» **Records for this exercise**
———
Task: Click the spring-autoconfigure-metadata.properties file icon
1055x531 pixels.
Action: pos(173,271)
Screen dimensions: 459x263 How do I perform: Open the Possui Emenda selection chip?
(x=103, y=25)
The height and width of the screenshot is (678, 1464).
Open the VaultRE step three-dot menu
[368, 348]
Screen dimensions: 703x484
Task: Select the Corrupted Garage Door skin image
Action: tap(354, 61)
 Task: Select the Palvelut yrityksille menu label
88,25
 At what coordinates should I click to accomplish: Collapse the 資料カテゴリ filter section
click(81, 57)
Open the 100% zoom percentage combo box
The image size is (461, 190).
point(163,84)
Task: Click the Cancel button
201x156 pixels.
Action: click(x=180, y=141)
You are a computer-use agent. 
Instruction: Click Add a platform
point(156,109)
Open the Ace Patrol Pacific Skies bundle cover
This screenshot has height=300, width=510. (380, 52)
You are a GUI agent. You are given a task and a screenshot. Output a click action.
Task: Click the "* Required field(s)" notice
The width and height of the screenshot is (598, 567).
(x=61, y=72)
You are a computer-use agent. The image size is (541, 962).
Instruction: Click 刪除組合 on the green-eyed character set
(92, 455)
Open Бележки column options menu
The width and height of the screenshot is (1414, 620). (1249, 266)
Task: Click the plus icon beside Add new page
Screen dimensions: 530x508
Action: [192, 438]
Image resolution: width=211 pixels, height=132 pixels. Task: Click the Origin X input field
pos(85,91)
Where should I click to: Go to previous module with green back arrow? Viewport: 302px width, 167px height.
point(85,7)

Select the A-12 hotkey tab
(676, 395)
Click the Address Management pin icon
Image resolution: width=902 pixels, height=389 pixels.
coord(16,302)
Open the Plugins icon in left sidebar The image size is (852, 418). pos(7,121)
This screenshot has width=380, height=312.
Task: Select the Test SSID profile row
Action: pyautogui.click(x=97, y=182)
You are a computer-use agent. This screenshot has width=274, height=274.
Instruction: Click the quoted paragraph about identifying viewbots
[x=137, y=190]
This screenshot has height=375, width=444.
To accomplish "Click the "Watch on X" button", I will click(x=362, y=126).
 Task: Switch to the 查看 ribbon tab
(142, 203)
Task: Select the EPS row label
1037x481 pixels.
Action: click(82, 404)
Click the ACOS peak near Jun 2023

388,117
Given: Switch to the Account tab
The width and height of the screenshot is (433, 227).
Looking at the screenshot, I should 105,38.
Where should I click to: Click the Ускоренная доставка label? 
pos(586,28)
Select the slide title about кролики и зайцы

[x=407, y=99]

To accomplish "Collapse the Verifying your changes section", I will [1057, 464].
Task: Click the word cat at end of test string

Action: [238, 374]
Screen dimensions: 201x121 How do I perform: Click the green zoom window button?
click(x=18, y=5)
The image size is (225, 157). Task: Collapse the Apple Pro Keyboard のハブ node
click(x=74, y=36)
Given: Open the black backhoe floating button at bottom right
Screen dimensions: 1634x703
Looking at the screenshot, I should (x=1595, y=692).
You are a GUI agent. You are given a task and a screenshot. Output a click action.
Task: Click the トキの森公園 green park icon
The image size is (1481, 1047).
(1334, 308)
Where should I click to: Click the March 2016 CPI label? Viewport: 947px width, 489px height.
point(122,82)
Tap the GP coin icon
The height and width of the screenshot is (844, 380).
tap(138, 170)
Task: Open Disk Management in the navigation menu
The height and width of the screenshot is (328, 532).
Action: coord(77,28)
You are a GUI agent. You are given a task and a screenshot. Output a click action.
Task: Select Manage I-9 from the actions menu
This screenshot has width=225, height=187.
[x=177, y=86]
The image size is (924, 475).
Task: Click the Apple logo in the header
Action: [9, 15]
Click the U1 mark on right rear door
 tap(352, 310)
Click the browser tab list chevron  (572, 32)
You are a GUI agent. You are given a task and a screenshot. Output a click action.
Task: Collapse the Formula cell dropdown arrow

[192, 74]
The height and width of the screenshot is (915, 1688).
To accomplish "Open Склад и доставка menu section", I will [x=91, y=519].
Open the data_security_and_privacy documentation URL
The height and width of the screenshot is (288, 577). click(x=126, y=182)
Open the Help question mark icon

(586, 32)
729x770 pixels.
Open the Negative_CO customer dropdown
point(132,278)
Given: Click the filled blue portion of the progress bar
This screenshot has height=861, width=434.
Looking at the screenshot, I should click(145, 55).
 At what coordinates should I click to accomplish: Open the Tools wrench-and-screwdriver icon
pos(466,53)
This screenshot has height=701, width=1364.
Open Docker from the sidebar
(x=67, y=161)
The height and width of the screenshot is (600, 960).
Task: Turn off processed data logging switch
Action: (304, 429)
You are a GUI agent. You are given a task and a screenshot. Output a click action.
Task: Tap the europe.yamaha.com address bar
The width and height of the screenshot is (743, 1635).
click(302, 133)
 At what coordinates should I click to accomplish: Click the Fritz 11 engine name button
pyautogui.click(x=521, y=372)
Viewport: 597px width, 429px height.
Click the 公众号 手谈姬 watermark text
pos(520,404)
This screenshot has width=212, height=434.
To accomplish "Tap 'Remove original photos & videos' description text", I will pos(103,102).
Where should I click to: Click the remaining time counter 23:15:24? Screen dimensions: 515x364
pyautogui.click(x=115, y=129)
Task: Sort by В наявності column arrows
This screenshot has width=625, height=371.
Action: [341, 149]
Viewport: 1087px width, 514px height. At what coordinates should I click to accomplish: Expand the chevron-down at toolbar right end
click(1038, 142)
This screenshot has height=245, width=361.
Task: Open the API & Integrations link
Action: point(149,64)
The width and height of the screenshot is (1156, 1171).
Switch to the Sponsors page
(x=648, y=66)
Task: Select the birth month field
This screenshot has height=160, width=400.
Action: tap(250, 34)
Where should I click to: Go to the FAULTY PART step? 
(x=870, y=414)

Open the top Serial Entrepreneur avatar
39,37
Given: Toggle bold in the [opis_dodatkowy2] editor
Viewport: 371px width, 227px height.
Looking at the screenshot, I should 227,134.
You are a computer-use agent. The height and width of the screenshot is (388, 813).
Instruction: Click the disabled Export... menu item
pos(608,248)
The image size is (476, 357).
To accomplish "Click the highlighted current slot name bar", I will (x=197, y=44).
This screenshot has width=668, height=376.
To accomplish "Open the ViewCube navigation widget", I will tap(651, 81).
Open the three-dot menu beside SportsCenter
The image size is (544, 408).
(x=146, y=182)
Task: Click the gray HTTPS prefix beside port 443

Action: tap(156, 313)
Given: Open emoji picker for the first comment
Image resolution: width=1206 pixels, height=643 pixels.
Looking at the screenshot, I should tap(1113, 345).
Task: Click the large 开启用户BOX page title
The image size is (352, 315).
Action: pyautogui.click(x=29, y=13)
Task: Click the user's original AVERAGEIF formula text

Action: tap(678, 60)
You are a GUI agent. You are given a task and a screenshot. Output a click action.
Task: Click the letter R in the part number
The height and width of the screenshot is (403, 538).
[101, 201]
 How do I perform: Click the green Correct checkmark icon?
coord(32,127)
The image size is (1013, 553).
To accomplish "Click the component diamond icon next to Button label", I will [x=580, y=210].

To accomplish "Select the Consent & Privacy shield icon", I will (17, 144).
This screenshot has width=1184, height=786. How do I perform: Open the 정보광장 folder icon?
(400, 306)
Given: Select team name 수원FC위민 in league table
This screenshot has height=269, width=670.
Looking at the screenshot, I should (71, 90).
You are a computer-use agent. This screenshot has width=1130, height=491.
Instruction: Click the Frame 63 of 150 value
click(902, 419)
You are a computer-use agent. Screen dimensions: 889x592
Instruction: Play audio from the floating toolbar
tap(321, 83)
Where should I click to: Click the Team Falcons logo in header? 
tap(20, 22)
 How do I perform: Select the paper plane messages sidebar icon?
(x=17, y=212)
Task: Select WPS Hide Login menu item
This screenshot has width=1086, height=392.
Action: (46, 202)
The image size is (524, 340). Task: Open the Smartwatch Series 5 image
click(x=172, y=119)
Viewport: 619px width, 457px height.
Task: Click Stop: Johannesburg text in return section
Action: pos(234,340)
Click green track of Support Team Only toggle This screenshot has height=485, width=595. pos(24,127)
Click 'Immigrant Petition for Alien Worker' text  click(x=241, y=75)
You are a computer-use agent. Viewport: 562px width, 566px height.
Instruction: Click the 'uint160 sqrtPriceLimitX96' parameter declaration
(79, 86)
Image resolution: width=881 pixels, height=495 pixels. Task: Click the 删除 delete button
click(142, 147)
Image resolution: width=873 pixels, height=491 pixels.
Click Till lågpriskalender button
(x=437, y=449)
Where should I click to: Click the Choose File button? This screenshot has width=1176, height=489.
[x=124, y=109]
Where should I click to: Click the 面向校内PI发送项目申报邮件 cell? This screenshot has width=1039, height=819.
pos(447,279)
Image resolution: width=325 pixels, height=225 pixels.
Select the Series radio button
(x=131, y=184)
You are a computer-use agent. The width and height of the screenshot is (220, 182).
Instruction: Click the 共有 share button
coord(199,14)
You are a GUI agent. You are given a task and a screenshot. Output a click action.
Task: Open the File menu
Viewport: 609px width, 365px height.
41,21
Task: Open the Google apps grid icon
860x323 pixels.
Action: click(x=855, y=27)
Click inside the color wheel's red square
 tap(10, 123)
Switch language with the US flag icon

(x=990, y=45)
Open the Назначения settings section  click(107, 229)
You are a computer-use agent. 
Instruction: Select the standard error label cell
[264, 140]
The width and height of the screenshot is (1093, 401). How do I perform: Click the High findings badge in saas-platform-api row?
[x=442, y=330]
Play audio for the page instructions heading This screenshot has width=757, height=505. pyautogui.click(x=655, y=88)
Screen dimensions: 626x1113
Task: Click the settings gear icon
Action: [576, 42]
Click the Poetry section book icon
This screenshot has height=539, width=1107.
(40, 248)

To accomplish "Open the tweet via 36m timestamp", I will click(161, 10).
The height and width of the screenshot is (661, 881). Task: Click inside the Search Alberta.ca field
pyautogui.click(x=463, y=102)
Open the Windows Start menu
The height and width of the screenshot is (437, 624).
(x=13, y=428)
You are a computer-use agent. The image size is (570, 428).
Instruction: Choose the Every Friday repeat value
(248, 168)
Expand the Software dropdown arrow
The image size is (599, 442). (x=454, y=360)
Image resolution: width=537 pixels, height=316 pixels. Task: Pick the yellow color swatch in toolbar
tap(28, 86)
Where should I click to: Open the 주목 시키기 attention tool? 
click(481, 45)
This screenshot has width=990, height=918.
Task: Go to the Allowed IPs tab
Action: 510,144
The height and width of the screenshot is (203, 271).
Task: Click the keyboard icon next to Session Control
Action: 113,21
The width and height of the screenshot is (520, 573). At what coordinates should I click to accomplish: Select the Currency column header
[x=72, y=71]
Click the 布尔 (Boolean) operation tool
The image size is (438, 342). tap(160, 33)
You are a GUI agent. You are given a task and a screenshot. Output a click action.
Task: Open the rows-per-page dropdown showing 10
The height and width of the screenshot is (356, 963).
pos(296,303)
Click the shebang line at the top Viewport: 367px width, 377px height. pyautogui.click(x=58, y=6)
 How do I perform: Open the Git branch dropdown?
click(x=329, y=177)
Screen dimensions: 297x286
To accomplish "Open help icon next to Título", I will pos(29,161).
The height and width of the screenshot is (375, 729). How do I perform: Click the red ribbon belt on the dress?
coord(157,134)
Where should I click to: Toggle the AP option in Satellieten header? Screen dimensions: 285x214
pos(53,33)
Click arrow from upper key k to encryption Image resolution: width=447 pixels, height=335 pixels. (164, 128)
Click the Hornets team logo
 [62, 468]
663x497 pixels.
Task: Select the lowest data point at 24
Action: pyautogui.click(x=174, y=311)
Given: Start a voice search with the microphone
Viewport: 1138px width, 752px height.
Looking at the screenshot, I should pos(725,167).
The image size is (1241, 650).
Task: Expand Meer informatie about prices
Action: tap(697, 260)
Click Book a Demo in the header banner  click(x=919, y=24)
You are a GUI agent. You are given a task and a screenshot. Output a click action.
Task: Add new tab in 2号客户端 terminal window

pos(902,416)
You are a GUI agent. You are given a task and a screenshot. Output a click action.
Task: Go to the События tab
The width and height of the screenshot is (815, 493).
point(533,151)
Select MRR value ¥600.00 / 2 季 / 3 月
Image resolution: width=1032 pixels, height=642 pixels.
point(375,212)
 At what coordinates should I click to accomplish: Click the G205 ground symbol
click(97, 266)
———
» **Task instructions**
Restate word for word the entries above, starting at the line with "You are a computer-use agent. Viewport: 562px" and ending at the line with "Open the Назначения", inclusive, and no others.

» **Solution**
You are a computer-use agent. Viewport: 562px width, 566px height.
Instruction: Click the 'uint160 sqrtPriceLimitX96' parameter declaration
(79, 86)
Image resolution: width=881 pixels, height=495 pixels. Task: Click the 删除 delete button
click(142, 147)
Image resolution: width=873 pixels, height=491 pixels.
Click Till lågpriskalender button
(x=437, y=449)
Where should I click to: Click the Choose File button? This screenshot has width=1176, height=489.
[x=124, y=109]
Where should I click to: Click the 面向校内PI发送项目申报邮件 cell? This screenshot has width=1039, height=819.
pos(447,279)
Image resolution: width=325 pixels, height=225 pixels.
Select the Series radio button
(x=131, y=184)
You are a computer-use agent. The width and height of the screenshot is (220, 182).
Instruction: Click the 共有 share button
coord(199,14)
You are a GUI agent. You are given a task and a screenshot. Output a click action.
Task: Open the File menu
Viewport: 609px width, 365px height.
41,21
Task: Open the Google apps grid icon
860x323 pixels.
Action: click(x=855, y=27)
Click inside the color wheel's red square
 tap(10, 123)
Switch language with the US flag icon

(x=990, y=45)
Open the Назначения settings section  click(107, 229)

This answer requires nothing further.